Thursday, December 08, 2005

Golfing Zen #6 - The Noise of Many Teachers

About Golfing Zen: This is the sixth in a continuing series of short essays dealing with the application of Eastern spiritual philosophy to your golf game.

The surface intent is that, as you apply the ideas, your golf and your enjoyment of the game will grow. However there is also an underlying motive: as you are able to see gains on the course, you’ll then be moved to alter your approach to life as well.

Today’s Topic: The Noise of Many Teachers

In previous articles we’ve talked about Zen’s (and life’s… and golf’s) great paradox: the information we need is already known to us, but we fail to learn.

We’ve talked about some of the reasons for this: our own internal mental hang-ups (Chapter Four) and our confusion over the roles of teacher and student (Chapter Five).

In the last essay I talked about how we Westerners put too much responsibility for learning on the teacher (the failure is never within us!) and that we put our faith in the ability to convey the golf swing in words. In the East, the teacher only points, while the student is the one who learns. Moreover, Eastern learning is felt by the inner or sub-conscious mind, as opposed to being heard (in words) by our active mind.

But, all of that is compounded by the veritable avalanche of instruction — the white noise of a bazillion teachers, all talking at once.

I offer two examples:

I went to my local big-box bookstore today, checked the “Golf” section, and counted 37 pure instruction books. Of those, a few were the classics that have been on the shelves for years but most were relatively new and will be replaced in a few months by the next wave. And, most importantly, as you scan those books you’ll find wild disagreement over almost every aspect: strong or weak grips, stances, what body part leads the backswing, what triggers the downswing, etc., etc.

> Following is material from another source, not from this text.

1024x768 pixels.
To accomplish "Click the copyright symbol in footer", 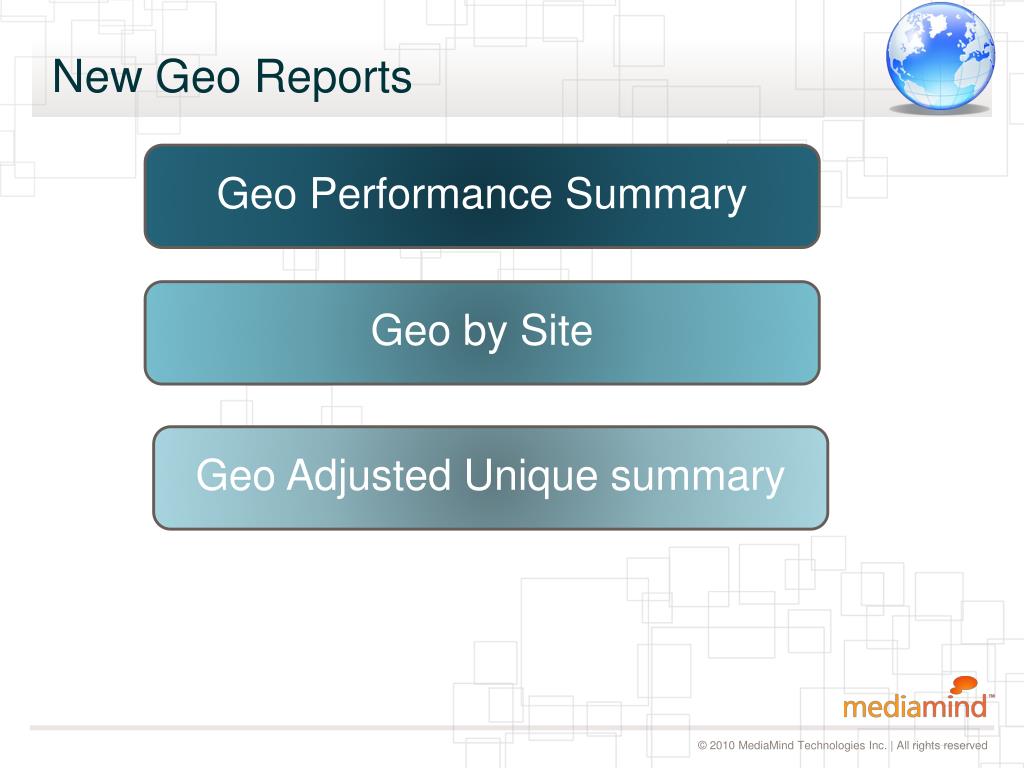I will (x=703, y=745).
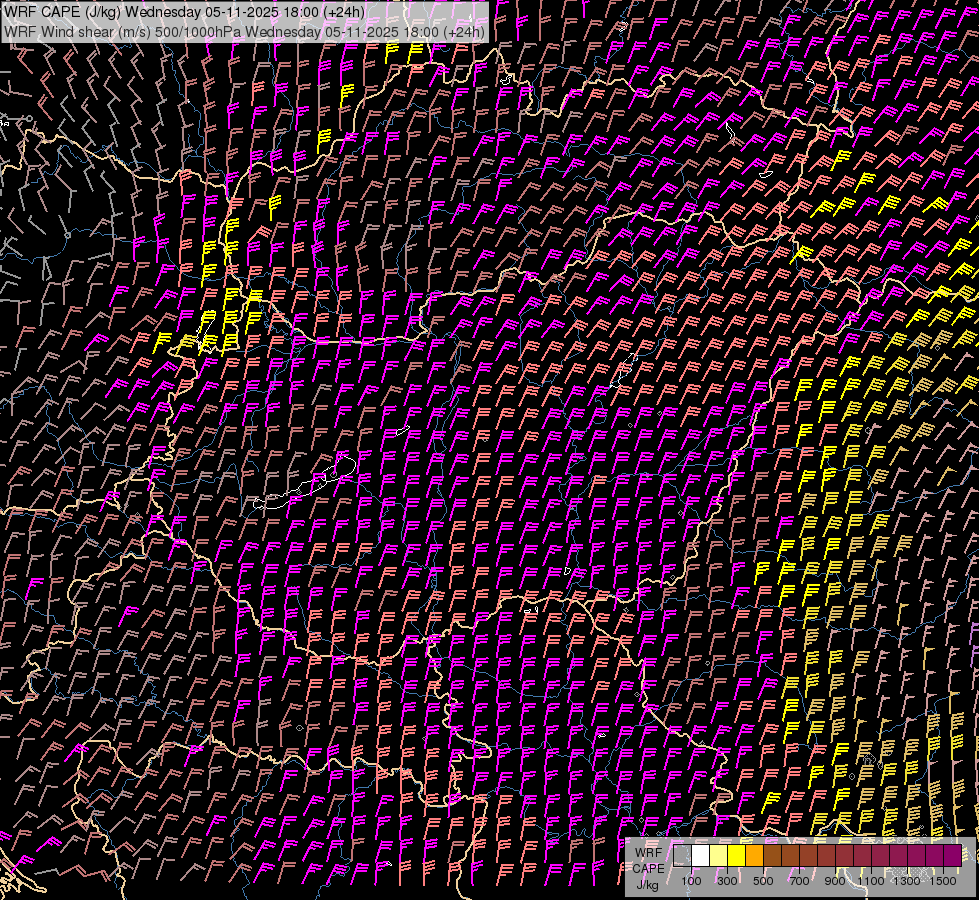The height and width of the screenshot is (900, 979).
Task: Pick the bright yellow legend swatch
Action: 736,855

Also, you’ll be amused to check out www.ohpdirect.com. Click on their “Meet The Pro’s” link, and you’ll find 13 different instructors being touted. If you read the detail, each of them offers huge improvements (30-50 yards on your drives — 5-10 strokes off your handicap) that you’ll get almost instantly, with little or no practice, as they each have discovered some ‘secret’ that no one else knows. All you have to do is buy the DVD.

In either case, the books or the videos, the obvious question is how one chooses. They can’t all be right, can they?

A final example… if you made a list of the top all-time ball strikers, most would include Lee Trevino, Moe Norman, and Sam Snead on their lists. Or, consider two of today’s top stars: Tiger Woods and Retief Goosen. Could they be any more different, one from the other? Is anyone else old enough to remember Doug Sanders, who made a lot of money with a swing that would fit in a phone booth?

I would politely suggest that any thinking person can draw only one conclusion from this:

The vast majority of formal golf instruction is nothing more or less than just details — personal preferences of the teacher. And, as one attempts to follow all the minutia of precise positions, they're on a fool’s quest to be someone they are not. (I’m not Tiger Woods, and neither are you)

With that, we must also accept a second principle:

We must be our own guru… we have no other choice. It is left to us to isolate the few true fundamentals and to discover our own swing, the one that resides within our self.